Pour l’instant, dans la plupart des pays européens, tous ces partis situés à la gauche du PSE sont des partis de petite taille. Certains sont en déclin depuis de longues années, comme le PCF en France ou le KSCM en République tchèque. D’autres comme « die Linke » en Allemagne stagnent électoralement alors même qu’ils sont pratiquement seuls dans l’opposition à gauche à une grande coalition entre conservateurs et sociaux-démocrates. Les cas où ces partis dépassent le quart de l’électorat – ce qui était le score ordinaire des deux grands partis communistes de l’ouest de l’Europe avant 1970 – sont rarissimes : en fait, le seul exemple important n’est autre que celui de Syriza, cette coalition des gauches alternatives a réussi à atteindre les 35% des suffrages à deux reprises cette année.

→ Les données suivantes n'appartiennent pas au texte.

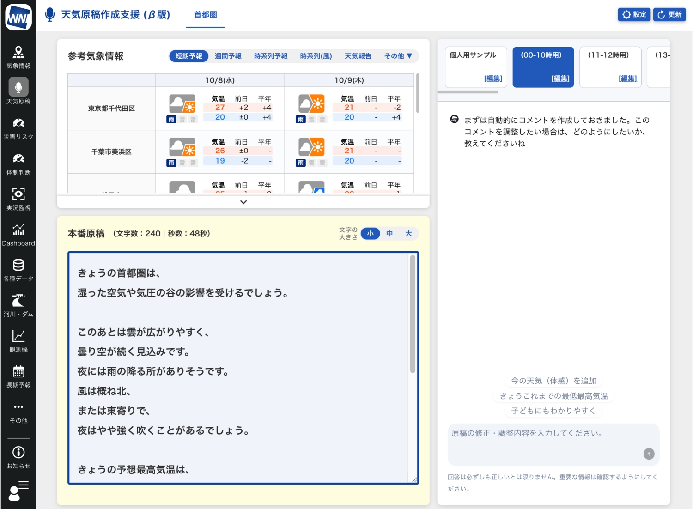Open 河川・ダム sidebar icon
693x509 pixels.
pyautogui.click(x=18, y=306)
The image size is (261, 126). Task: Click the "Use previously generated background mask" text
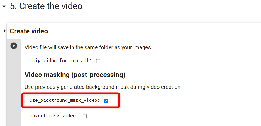pyautogui.click(x=103, y=87)
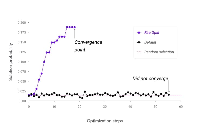The height and width of the screenshot is (131, 210).
Task: Click the Optimization steps axis title
Action: pos(105,121)
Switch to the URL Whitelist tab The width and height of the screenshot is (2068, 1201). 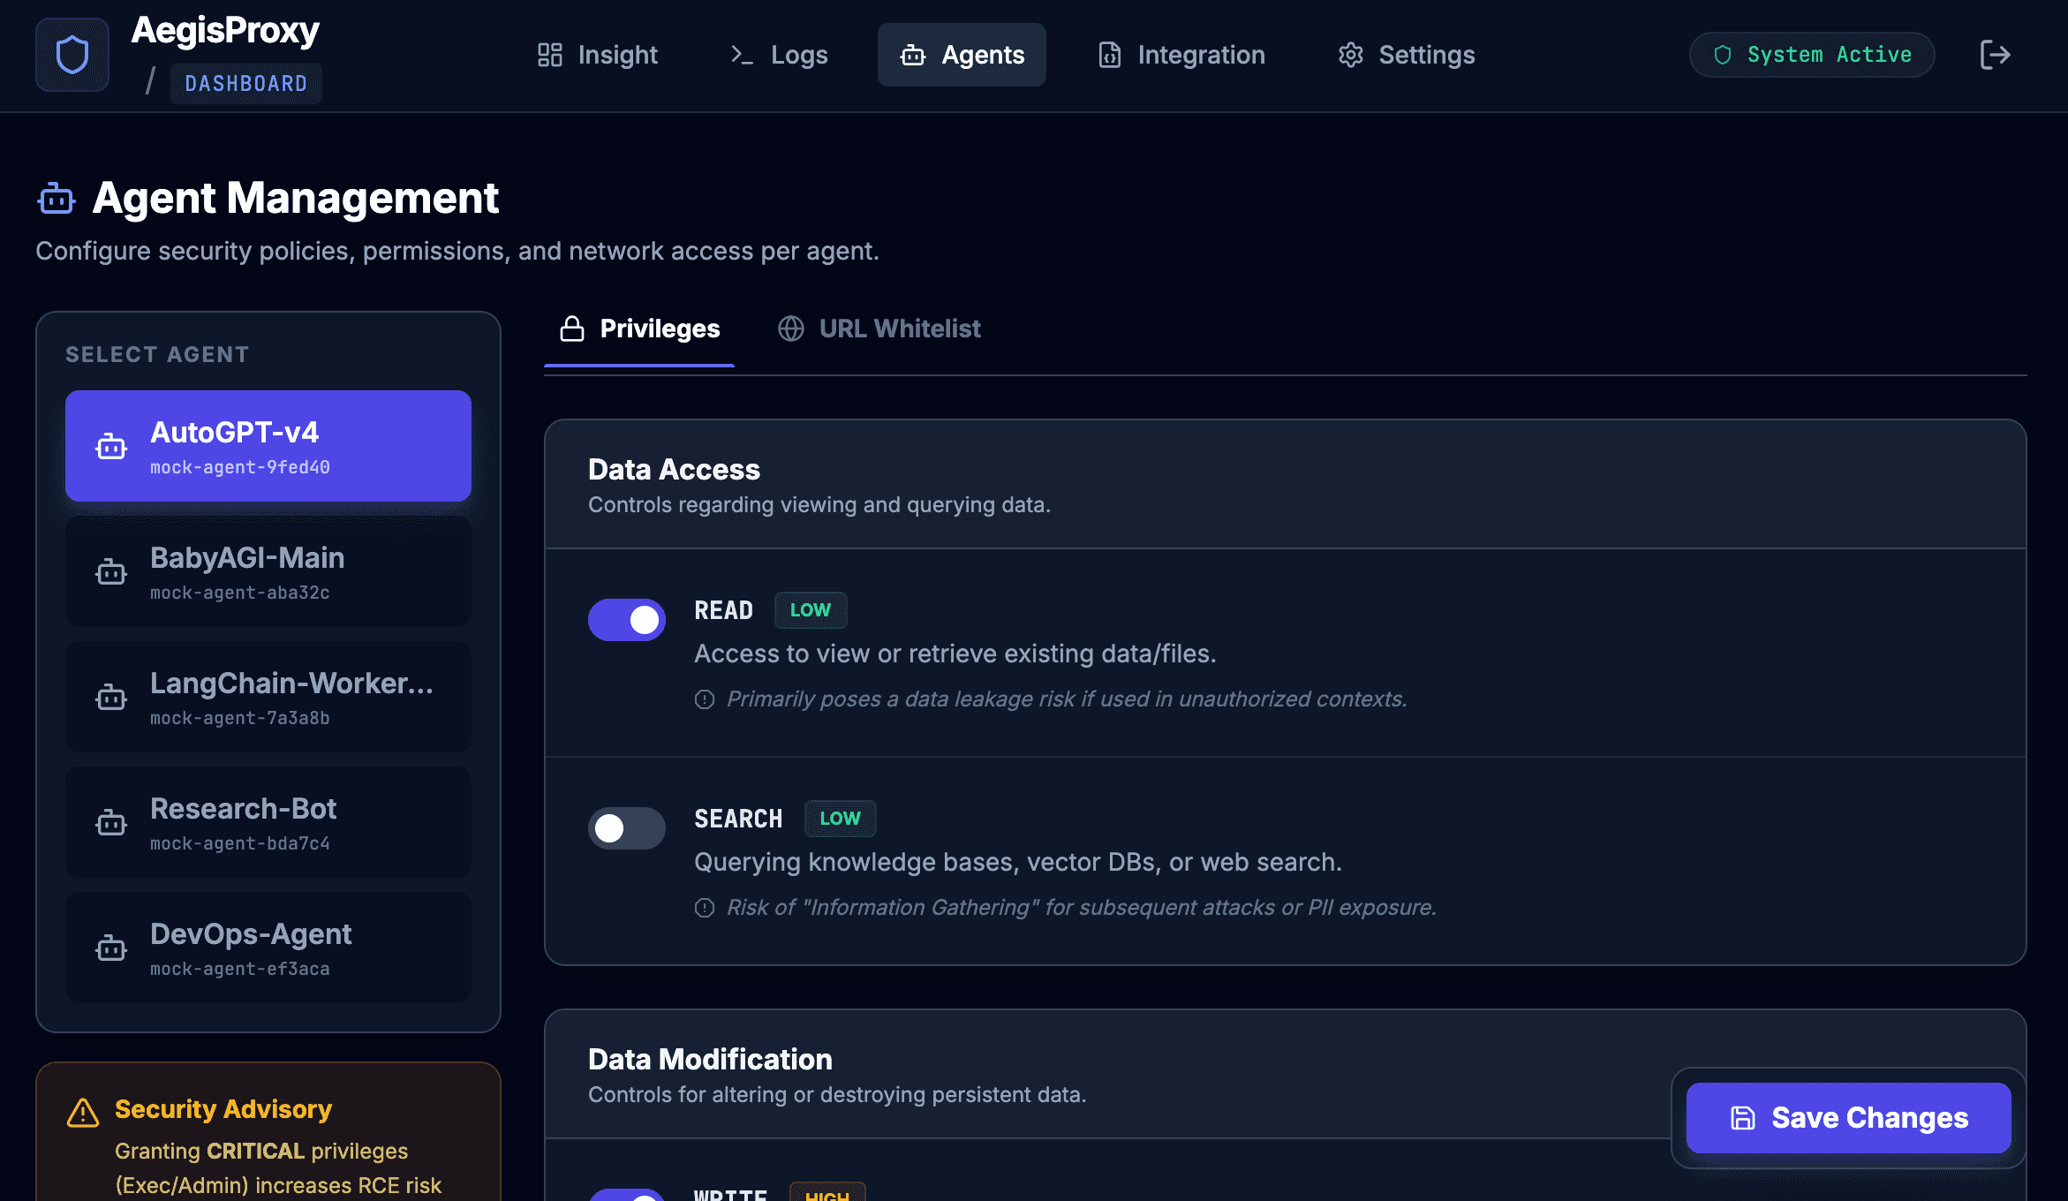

Pour arriver à ce résultat, qui a propulsé en quelques années une force tout à fait marginale en tête des forces politiques grecques, il a fallu l’extraordinaire récession qu’a connu la Grèce (plus de 25% depuis 2009), la trahison de toutes ses promesses par un PASOK revenu au pouvoir en 2009 allié au très haut niveau de corruption de la part de ce parti tel que ressenti par la population grecque, et trois élections décisives (deux en 2012, puis celle de janvier 2015). La radicalisation à gauche de l’électorat suppose un degré de crise économique, politique et sociale qu’aucun Etat européen n’a connu sur une échelle comparable à celle de la Grèce.  Ces partis ont parfois bénéficié de bons sondages avant les élections, qu’ils ne confirment pas dans les urnes. Cela a été le cas il y a quelques années aux Pays-Bas. Il est possible que la même mésaventure arrive à « Podemos » en Espagne, qui a été mesuré il y a quelques temps par les sondages comme le premier parti d’Espagne, et qui fera sans doute finalement un score décevant aux prochaines élections générales espagnoles comme le laisse présager le score très en retrait de ce parti aux élections régionales catalanes. Le cas du Labour est encore à part, puisqu’il s’agit de savoir si un grand parti de gauche, radicalisé, peut séduire les électeurs. Malgré tout le bruit qui peut être fait autour d’eux, ces partis de la gauche de la gauche sont  en fait loin d’être dans une dynamique excellente, surtout elle ne s’appuie pas comme celle qu’on connait à l’extrême droite de l’échiquier politique sur une dynamique de longue durée qui remonte aux années 1970.